After the sequence ended Walt shook his head and said, “Nope, it needs to be more wacky, more exaggerated, try it again.”

So Hand went back and redrew the sequence. When he was finished it was high energy, wilder, and as asked for…more wacky.

Walt again watched what he had done and sent him back to redraw the scene again. This happened over and over. Finally after he had reworked the scene five times, Hand was questioning himself saying, “What does this crazy man want? I’ll show him! I will make this scene so outlandish, he’ll say, ‘Whoa! I didn’t mean to exaggerate it THAT much!”

David Hand reworked the sequence again.

At the screening that followed, Walt Disney sat in silence while Hand showed him what he had done. The quiet was overwhelming for Hand as he watched Walt study his work.
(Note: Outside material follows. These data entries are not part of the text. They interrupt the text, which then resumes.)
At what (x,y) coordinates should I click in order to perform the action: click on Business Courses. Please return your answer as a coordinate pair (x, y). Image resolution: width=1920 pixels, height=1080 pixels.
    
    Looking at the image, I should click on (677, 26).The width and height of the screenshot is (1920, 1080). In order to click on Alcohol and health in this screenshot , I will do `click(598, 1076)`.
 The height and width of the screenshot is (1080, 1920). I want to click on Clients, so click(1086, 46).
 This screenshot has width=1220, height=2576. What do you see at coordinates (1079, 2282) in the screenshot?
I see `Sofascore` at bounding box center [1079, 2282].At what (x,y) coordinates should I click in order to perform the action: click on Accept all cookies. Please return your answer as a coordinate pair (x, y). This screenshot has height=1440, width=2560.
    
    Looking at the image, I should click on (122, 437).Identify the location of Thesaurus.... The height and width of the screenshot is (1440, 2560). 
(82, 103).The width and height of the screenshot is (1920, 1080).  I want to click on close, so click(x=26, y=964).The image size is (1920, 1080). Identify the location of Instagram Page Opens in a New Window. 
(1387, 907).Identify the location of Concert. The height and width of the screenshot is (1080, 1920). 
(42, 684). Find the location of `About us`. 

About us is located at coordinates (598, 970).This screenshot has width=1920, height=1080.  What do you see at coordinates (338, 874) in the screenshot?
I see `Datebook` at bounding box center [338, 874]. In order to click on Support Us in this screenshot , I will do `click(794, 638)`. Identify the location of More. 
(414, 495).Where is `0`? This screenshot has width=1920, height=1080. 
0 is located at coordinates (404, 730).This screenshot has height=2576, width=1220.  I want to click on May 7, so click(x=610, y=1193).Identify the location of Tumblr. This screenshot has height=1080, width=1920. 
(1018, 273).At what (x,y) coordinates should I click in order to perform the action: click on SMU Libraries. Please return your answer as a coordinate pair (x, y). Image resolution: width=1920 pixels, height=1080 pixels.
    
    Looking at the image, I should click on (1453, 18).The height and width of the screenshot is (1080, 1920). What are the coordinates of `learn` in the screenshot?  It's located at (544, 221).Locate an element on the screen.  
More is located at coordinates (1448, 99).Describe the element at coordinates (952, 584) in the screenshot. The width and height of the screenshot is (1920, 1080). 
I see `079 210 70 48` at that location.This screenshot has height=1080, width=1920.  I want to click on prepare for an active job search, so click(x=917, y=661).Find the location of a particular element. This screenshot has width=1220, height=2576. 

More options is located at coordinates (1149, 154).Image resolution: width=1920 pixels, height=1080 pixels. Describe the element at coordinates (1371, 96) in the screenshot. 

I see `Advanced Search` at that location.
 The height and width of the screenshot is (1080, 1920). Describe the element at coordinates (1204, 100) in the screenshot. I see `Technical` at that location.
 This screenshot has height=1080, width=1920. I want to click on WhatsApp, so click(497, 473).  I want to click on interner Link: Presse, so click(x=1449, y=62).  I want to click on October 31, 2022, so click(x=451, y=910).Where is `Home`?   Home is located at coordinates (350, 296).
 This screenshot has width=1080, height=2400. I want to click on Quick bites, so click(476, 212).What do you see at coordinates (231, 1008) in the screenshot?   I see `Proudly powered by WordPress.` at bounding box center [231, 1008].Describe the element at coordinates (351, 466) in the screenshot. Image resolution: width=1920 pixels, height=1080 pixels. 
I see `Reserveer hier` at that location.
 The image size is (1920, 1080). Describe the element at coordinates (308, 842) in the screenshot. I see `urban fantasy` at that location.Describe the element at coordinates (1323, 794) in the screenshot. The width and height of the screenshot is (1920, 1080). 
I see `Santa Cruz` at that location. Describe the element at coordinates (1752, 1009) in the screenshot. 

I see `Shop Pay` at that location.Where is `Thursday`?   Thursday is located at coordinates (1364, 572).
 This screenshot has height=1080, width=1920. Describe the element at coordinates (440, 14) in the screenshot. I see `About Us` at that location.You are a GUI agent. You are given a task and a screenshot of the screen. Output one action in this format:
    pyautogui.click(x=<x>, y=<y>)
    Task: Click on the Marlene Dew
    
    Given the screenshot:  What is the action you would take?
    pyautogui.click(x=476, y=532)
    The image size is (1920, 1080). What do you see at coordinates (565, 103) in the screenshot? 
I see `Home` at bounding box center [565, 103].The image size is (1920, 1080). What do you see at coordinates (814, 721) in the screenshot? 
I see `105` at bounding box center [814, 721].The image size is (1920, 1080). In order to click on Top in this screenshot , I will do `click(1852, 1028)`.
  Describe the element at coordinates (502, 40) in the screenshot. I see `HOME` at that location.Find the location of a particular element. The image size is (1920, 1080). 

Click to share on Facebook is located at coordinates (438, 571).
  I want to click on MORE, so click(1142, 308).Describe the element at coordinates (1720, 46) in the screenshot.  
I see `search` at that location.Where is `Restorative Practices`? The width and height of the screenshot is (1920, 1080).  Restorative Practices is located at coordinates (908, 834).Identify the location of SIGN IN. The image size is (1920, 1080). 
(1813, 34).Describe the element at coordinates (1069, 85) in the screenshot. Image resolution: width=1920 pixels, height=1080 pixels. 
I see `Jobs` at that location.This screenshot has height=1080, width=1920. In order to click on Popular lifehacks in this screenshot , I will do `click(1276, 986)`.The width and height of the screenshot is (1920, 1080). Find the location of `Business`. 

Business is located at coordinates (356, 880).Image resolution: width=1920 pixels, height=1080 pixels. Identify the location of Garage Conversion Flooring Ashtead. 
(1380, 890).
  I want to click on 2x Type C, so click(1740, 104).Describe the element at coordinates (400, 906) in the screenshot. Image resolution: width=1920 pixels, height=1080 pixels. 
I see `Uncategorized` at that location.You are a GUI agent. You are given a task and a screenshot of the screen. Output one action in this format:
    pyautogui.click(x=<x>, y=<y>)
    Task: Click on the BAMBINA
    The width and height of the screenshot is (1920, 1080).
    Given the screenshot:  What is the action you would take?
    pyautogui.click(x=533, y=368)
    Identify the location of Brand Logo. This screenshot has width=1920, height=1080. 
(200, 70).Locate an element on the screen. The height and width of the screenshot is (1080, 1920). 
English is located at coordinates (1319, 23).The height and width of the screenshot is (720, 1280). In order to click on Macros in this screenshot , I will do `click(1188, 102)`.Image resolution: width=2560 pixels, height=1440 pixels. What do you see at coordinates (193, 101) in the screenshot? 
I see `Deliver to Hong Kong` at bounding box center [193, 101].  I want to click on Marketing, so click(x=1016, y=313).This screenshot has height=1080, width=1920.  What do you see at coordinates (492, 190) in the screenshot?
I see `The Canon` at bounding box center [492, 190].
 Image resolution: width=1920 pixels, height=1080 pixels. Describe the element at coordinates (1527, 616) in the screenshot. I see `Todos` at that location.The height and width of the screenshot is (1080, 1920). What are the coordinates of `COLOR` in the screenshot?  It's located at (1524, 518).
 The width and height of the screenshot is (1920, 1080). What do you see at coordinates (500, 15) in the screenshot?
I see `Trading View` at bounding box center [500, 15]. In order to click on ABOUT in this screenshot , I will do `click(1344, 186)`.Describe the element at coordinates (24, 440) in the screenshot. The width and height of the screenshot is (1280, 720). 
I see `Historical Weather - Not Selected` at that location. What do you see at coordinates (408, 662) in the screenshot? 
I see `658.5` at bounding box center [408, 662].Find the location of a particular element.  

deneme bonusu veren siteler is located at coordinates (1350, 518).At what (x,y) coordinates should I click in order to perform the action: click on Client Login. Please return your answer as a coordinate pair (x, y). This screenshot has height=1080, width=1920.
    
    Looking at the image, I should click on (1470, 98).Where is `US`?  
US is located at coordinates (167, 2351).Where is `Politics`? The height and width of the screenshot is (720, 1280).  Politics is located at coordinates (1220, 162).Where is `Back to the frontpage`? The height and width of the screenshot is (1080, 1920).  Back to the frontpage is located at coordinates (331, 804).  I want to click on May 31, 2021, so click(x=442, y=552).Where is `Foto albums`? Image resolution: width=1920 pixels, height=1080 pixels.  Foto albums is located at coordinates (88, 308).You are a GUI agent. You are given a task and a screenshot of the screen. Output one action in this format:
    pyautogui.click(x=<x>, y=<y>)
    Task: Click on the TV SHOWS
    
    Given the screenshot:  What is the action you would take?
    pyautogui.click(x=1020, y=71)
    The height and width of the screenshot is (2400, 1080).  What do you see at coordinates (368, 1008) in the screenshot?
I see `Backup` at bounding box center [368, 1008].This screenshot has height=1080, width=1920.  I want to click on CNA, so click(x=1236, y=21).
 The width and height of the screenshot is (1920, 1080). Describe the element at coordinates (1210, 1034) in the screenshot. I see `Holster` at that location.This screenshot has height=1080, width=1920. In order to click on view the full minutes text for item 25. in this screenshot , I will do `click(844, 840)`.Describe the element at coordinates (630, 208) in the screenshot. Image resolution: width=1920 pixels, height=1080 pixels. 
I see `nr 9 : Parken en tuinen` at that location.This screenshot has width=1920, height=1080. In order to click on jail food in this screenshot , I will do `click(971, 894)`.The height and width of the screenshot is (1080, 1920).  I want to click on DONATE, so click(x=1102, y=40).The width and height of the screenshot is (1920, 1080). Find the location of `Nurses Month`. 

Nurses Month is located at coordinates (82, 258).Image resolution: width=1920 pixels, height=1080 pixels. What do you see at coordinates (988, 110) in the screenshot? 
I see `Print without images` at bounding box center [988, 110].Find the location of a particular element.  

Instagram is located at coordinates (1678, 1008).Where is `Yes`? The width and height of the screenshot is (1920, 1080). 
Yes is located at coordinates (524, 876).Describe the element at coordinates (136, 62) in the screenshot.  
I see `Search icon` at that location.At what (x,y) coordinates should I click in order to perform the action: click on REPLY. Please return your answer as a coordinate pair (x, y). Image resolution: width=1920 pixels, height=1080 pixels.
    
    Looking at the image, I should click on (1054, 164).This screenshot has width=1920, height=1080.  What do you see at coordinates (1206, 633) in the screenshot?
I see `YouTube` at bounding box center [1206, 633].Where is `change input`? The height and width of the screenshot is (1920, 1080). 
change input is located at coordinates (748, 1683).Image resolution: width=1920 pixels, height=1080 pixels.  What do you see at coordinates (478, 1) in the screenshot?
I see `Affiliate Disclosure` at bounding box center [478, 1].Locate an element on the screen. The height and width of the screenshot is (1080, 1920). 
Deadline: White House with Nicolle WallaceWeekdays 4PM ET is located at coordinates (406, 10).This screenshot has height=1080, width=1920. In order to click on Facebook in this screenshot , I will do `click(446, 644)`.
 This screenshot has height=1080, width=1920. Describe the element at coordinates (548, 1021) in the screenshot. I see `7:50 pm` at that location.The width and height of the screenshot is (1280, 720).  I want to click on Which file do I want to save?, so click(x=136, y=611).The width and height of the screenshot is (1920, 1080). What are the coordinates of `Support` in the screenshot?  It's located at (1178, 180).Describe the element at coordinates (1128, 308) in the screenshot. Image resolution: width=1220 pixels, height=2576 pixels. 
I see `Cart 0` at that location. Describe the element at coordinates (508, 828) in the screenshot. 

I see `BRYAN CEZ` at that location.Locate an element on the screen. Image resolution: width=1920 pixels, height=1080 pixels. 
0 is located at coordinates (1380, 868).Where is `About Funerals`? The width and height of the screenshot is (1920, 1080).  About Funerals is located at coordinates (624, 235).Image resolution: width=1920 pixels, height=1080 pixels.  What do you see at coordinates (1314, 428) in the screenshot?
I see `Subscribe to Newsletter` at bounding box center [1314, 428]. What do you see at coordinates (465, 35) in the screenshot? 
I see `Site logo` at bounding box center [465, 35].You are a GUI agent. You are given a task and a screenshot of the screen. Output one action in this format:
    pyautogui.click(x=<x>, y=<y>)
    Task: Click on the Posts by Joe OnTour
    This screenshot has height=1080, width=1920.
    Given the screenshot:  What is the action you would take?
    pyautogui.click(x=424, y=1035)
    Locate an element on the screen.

When it was over, Walt turned and looked at Hand…then a huge smile broke out across Walt’s face. “Dave, you did it! Why didn’t you do it that way the first time?”

In that moment, although painful at the time, Walt taught David Hand a lesson that in his own words, “stuck with me throughout my career.”

Disney was pushing his animator to remove the limits of his imagination, stretch the limits of his creativity, not to be satisfied until you have done all that you can to make something the best it can be.

I suppose for all of us there is a lesson in that. In a culture where many people rarely give their best effort, many are satisfied with doing things “good enough,” when hard work is something that is foreign to many people…to remember the value of being pushed, stretched, and going to the extreme…to do something with excellence is not a bad thing to remember.

Think about it:
In your world…who pushes you to be better? Perhaps you need to surround yourself with people who will encourage you to “better your best!” Beyond that…who in your world do you make better? As you pour your life into others you add a quality to their life (or you should) that just isn’t there without you. Each of us are created with a purpose and we get the chance each and every day to make an impact.

Be better and make others around you better as well.